Niskayuna Central School District residents lobbied the Board of Education on Wednesday night not to increase class sizes or close any schools.
More than 75 people showed up for a community budget forum at Van Antwerp Middle School — one of the schools that could close under one budget scenario as the district tries to close a $6 million gap between projected revenues and expenses next year. The current year’s budget is roughly $75 million.
The first level of cuts would eliminate teachers and a variety of support staff positions to save $1.46 million and reduce the tax levy increase to 8.9 percent. Closing either Van Antwerp or one elementary school are the next level of reductions proposed by the district. Shutting down Van Antwerp would save just shy of $1 million and closing one of the district’s five elementary schools — Birchwood, Craig, Glencliff, Hillside or Rosendale — would save about $450,000. This only gets the district down to a 7 percent to 8 percent tax levy increase, so school officials have more work to do.
Community members suggested moving sports and extracurricular activities outside of school or obtaining advertising sponsorships instead of targeting academics.
Parent Kim Clive-Reed said it is obvious the district will have to make cuts, but said the district is not focusing on the right things. She questioned why the district is proposing to cut teachers and counselors while keeping golf, bowling, skiing and music lessons.
She would rather see athletics and other extracurricular activities moved totally out of the school budget and reduce class size from the current level of 27.

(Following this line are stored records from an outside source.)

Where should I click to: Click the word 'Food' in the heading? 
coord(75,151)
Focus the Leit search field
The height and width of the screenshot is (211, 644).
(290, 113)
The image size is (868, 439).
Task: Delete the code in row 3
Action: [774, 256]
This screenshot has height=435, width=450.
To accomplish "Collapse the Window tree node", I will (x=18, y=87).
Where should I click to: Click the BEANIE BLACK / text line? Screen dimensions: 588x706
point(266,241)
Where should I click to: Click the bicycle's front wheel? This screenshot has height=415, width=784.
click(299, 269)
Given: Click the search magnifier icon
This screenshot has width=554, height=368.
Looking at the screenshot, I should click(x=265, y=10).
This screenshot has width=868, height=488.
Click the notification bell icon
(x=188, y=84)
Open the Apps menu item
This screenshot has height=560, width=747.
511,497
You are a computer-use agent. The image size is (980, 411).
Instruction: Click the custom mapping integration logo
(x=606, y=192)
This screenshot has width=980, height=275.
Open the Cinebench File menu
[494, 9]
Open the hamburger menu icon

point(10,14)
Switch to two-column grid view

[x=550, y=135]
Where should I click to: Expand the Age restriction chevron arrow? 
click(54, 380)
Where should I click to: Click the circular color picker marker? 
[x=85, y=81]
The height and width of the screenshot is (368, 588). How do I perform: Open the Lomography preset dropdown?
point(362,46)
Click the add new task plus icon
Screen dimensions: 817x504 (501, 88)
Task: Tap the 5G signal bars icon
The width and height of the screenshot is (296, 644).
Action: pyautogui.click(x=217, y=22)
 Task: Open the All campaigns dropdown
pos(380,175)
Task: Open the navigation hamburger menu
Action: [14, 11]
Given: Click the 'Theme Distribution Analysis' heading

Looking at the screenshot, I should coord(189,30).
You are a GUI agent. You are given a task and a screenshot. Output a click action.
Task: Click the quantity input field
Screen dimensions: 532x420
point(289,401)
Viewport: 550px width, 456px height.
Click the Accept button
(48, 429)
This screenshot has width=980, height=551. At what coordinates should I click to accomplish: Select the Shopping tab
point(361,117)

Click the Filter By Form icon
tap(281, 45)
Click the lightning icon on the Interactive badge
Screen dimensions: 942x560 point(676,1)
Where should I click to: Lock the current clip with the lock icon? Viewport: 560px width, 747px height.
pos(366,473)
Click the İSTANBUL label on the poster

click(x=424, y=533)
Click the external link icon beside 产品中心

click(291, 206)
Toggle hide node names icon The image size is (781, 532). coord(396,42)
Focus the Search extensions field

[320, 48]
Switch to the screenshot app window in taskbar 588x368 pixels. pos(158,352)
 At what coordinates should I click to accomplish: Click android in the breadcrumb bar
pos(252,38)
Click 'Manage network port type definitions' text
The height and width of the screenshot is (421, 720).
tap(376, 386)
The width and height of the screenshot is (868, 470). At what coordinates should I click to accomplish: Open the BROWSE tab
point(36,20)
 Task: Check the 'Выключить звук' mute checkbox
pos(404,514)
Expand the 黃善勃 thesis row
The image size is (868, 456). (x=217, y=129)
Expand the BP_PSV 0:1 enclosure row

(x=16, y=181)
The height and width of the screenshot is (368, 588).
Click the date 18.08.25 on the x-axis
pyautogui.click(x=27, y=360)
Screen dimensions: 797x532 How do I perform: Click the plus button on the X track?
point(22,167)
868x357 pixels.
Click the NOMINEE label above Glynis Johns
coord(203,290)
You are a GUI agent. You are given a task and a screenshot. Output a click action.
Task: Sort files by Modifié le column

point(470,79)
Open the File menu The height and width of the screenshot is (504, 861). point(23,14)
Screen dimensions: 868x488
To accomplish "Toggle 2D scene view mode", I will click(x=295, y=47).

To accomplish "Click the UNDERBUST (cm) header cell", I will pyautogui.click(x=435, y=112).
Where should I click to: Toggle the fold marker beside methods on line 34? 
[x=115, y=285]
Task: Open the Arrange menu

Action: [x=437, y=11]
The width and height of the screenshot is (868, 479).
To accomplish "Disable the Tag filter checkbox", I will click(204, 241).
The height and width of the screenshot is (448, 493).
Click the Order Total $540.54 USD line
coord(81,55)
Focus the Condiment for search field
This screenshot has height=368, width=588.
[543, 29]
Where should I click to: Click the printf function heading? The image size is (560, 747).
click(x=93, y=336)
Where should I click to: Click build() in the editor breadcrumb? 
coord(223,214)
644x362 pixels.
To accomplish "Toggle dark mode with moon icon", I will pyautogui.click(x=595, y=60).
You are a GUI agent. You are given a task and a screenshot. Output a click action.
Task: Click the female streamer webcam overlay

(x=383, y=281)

“That I think is probably the most reasonable and fair solution to our long-term problems with the budget,” she said. “We’ll never get there with a death of a thousand cuts.”
However, one issue pointed out by school officials is that if the sports are moved outside of school, they no longer fall under the interscholastic athletics umbrella and can’t compete against other schools.
Board members said they were taking the issue of class size seriously. Superintendent Susan Kay Salvaggio also presented the results of the district’s online survey completed by 1,500 residents, who said keeping class sizes small was “essential.”
About 32 percent of those who responded said they would support a budget at or below the tax cap, which school officials are estimating to be between 3.25 percent and 3.35 percent.
Twenty-seven percent said they would support a budget with a 6 percent increase or lower; 21 percent would vote for a budget with an increase between 6 percent and 8 percent; 9 percent for a budget between 8 percent and 10 percent and nearly 11 percent for one between 10 percent and 12 percent.
Salvaggio said she doesn’t believe there’s any intention of putting out a budget with a double-digit tax increase.
Sonya Ward, a parent of a first and a fourth grader, said the district needs to find ways to raise revenues. She suggested obtaining corporate sponsorships, putting advertising on athletic scoreboards and having parents fund extracurricular programs.
Salvaggio said it is against New York state education regulations to charge parents for their children to participate in athletic teams.
Board member Barbara Mauro said sports teams are crucial for school spirit. The state discourages advertising, according to Mauro. However, she said there might be an opportunity worth exploring with the district’s electronic message board sign out in front of the high school. Perhaps that could display some advertising because students would not see it during the school day.
Resident Ephy Carmel said there is no question that Niskayuna schools are good, but he is living on fixed income, which isn’t going up at the 4.7 percent rate the school budget would increase if nothing was cut. “We must live within our means,” he said.
He suggested that the district propose a fair budget, which closes the gap equally by increasing taxes and decreasing expenses.
Board member Robert Winchester said he wants to make sure the students attending the district now and the future have the same excellent program his children had.
“Niskayuna has always stood for quality education for its children and I want to ensure that that continues,” he said.
The board will continue its budget discussions and start reviewing proposed cuts at its meeting on Tuesday at 7 p.m. at Van Antwerp Middle School.